The table above provides an analysis of financial instruments that are measured subsequent to their initial recognition at fair value.
- Level 1 fair value measurements are those derived from quoted prices (unadjusted) in active markets for identical assets or liabilities;
- Level 2 fair value measurements are those derived from inputs other than quoted prices included within Level 1 that are observable for the asset or liability, either directly (i.e. as prices) or indirectly (i.e. derived from prices); and
- Level 3 fair value measurements are those derived from valuation techniques that include inputs to the asset or liability that are not based on observable market data (unobservable inputs).
There have been no transfers of financial instruments between levels of the fair value hierarchy. There are no non-recurring fair value measurements.

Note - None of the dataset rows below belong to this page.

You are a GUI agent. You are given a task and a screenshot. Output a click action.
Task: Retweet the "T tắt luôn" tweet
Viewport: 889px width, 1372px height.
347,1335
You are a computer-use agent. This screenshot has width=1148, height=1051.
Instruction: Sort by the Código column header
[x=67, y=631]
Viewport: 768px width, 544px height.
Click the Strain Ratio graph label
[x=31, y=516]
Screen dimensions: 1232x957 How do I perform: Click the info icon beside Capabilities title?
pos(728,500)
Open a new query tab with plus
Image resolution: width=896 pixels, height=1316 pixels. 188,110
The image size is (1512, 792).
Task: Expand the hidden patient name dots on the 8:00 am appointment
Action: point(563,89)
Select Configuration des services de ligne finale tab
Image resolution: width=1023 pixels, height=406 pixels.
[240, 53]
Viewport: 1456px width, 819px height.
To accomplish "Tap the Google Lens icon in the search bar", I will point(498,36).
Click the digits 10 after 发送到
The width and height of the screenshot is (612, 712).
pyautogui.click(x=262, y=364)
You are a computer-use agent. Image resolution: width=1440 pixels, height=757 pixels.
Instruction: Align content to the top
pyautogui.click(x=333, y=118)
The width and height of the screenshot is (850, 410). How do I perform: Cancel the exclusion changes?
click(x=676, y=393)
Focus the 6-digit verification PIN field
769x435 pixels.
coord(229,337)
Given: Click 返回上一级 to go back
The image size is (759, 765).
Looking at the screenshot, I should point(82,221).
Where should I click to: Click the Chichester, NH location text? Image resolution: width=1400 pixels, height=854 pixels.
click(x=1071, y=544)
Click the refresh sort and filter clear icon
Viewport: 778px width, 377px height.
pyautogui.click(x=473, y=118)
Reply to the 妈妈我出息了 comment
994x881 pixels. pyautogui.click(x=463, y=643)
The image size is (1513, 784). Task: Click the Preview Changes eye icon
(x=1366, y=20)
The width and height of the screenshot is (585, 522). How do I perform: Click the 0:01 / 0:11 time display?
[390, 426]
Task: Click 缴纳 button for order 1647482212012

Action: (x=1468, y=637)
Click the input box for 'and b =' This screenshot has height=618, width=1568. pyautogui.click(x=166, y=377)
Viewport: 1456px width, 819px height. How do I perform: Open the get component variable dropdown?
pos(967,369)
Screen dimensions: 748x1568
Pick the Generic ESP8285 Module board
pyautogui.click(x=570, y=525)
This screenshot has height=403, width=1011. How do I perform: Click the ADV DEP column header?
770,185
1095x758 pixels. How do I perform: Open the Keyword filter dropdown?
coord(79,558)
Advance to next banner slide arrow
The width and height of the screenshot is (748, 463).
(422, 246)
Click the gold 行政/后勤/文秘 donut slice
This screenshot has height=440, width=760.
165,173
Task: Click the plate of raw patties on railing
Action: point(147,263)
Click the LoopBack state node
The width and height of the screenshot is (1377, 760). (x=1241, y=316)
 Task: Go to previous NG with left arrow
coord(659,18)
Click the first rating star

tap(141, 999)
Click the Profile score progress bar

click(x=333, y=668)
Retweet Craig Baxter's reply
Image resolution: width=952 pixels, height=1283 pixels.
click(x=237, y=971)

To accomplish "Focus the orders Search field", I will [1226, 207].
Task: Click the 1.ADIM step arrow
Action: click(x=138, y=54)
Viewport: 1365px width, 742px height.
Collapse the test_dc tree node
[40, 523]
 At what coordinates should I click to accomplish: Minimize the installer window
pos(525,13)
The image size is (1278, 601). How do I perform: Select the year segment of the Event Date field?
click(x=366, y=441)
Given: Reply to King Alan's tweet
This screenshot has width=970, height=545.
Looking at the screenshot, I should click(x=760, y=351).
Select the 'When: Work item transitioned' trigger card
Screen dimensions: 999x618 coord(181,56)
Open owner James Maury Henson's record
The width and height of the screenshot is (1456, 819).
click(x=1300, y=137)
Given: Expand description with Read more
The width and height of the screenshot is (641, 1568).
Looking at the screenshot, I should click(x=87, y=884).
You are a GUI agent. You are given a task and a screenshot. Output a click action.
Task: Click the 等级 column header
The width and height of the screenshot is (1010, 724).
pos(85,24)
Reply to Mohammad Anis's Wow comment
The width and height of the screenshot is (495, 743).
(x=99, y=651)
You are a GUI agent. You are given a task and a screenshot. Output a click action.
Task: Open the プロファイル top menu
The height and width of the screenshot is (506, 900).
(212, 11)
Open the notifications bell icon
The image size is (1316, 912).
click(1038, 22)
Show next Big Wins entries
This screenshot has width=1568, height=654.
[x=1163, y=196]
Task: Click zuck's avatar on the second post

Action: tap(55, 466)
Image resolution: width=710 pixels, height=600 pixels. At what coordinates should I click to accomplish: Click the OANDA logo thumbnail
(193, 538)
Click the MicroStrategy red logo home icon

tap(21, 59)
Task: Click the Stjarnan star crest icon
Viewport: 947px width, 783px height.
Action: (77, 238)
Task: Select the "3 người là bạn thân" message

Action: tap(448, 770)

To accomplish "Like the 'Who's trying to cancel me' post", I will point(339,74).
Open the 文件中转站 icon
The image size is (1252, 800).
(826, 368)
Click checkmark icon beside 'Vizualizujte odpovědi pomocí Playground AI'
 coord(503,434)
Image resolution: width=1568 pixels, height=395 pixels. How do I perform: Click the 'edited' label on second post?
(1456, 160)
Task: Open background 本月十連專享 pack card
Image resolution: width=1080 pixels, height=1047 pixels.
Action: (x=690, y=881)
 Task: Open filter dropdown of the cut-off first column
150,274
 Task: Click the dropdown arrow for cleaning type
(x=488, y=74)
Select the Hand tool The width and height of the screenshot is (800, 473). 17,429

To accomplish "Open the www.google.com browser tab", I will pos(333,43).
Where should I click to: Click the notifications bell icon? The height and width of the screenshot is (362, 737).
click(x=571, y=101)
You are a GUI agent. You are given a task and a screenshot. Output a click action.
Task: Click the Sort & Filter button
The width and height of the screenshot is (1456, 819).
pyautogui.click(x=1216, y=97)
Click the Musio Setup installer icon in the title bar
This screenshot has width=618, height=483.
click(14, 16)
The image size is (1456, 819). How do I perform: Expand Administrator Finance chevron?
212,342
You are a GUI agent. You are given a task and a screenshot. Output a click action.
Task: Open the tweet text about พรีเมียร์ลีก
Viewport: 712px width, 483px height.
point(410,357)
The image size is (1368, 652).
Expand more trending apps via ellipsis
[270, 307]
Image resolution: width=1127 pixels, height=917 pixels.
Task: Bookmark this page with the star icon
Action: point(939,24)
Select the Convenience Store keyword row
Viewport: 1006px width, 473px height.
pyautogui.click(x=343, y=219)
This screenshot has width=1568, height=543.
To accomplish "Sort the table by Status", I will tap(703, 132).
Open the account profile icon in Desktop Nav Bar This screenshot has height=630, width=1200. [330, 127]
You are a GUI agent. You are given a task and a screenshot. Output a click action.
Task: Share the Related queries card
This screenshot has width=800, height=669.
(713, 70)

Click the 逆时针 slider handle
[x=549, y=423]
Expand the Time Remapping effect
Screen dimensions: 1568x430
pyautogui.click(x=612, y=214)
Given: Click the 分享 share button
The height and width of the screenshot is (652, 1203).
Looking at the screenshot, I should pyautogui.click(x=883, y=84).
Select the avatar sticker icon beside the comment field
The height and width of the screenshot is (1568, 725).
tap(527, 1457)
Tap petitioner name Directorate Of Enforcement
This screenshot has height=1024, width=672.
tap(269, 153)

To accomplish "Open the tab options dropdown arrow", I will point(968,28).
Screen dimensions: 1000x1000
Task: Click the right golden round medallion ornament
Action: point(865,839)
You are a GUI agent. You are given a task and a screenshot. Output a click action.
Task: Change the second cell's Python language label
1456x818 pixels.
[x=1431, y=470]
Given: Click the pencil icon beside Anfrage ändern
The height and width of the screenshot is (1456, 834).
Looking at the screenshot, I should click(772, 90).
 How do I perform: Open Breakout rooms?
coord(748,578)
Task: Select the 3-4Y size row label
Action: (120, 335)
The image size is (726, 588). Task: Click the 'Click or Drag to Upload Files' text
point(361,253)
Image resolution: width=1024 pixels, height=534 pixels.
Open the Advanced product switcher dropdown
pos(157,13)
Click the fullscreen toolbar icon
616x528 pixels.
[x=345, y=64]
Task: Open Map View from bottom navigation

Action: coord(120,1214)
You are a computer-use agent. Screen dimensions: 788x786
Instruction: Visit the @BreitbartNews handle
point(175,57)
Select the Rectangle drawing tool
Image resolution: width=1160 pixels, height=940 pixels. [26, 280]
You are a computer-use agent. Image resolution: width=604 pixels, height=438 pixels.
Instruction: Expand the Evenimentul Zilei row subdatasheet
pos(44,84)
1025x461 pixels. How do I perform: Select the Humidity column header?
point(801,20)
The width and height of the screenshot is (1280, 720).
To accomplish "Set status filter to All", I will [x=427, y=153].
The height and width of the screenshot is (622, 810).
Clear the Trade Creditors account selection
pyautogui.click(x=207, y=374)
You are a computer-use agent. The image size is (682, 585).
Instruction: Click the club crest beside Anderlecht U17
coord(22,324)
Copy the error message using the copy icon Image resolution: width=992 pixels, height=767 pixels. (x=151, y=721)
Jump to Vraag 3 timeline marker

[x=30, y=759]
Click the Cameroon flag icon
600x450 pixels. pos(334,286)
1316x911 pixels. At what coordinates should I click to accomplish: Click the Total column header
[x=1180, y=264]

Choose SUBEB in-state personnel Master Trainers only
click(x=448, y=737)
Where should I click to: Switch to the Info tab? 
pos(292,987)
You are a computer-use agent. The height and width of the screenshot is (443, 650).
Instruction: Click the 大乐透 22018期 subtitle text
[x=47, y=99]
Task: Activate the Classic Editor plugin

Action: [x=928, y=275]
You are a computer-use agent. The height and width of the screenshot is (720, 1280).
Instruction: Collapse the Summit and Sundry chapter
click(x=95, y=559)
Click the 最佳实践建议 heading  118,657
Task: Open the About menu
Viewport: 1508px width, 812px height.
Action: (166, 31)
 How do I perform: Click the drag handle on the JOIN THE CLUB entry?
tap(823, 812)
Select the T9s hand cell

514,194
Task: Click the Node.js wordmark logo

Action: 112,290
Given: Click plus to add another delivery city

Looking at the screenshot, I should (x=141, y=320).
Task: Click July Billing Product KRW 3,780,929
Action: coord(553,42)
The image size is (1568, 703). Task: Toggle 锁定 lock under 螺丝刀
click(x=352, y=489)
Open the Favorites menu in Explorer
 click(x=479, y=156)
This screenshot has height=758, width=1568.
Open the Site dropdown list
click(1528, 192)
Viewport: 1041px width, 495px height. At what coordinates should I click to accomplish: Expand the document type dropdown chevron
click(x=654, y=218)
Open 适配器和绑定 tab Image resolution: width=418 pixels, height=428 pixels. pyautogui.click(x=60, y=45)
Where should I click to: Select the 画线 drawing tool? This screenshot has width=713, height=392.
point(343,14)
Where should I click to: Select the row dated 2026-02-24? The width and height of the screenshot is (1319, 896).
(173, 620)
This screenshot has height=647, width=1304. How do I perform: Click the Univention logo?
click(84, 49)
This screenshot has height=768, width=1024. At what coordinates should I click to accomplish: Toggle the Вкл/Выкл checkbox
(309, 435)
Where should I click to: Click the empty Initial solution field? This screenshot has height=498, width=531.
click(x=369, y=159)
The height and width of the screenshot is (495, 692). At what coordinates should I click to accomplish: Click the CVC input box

The investments at FVTPL, whose fair values include the use of Level 3 inputs, are valued by discounting future cash flows from investments in both equity (dividends and equity redemptions) and subordinated loans (interest and repayments) to the Group at an appropriate discount rate. A base case discount rate for an operational project is derived from secondary market information and other available data points. The base case discount rate is then adjusted to reflect additional project-specific risks. In addition, a risk premium is added to reflect the additional risk during the construction phase. This premium reduces over time as the project progresses through construction, reflecting the significant reduction in risk once the project reaches the operating stage. The weighted average discount rate applied as at 30 June 2020 was 8.7% (31 December 2019: 8.6%). The discount rate is considered the most significant unobservable input through which an increase or decrease would have a material impact on the fair value of the investments at FVTPL. As at 30 June 2020, an increase of 0.25% in the discount rate would decrease the fair value of the investments by £52 million (31 December 2019: £57 million) and a decrease of 0.25% in the discount rate would increase the fair value of the investments by £54 million (31 December 2019: £60 million).
Investments denominated in foreign currency are fair valued based on the spot exchange rate on the balance sheet date. As at 30 June 2020, a 5% movement of each relevant currency against Sterling would decrease or increase the value of investments in overseas projects by c.£58 million (31 December 2019: c.£64 million).
Cash flows from investments may be affected by future changes in certain forecasts or where actual amounts differ from forecast amounts in the future. The most significant observable forecasts to which a change could have a material impact on the fair value of investments at FVTPL are as follows: inflation and, for renewable energy investments, power prices, marginal loss factors ("MLFs") and energy yields. Sensitivities to the fair value of investments at FVTPL from changes in each of these forecasts are provided below.
A 0.25% increase in inflation across the entire portfolio at 30 June 2020 is estimated to increase the value by c.£56 million and a 0.25% decrease in inflation is estimated to decrease the value by c.£55 million. Certain of the underlying project companies utilise some inflation hedging.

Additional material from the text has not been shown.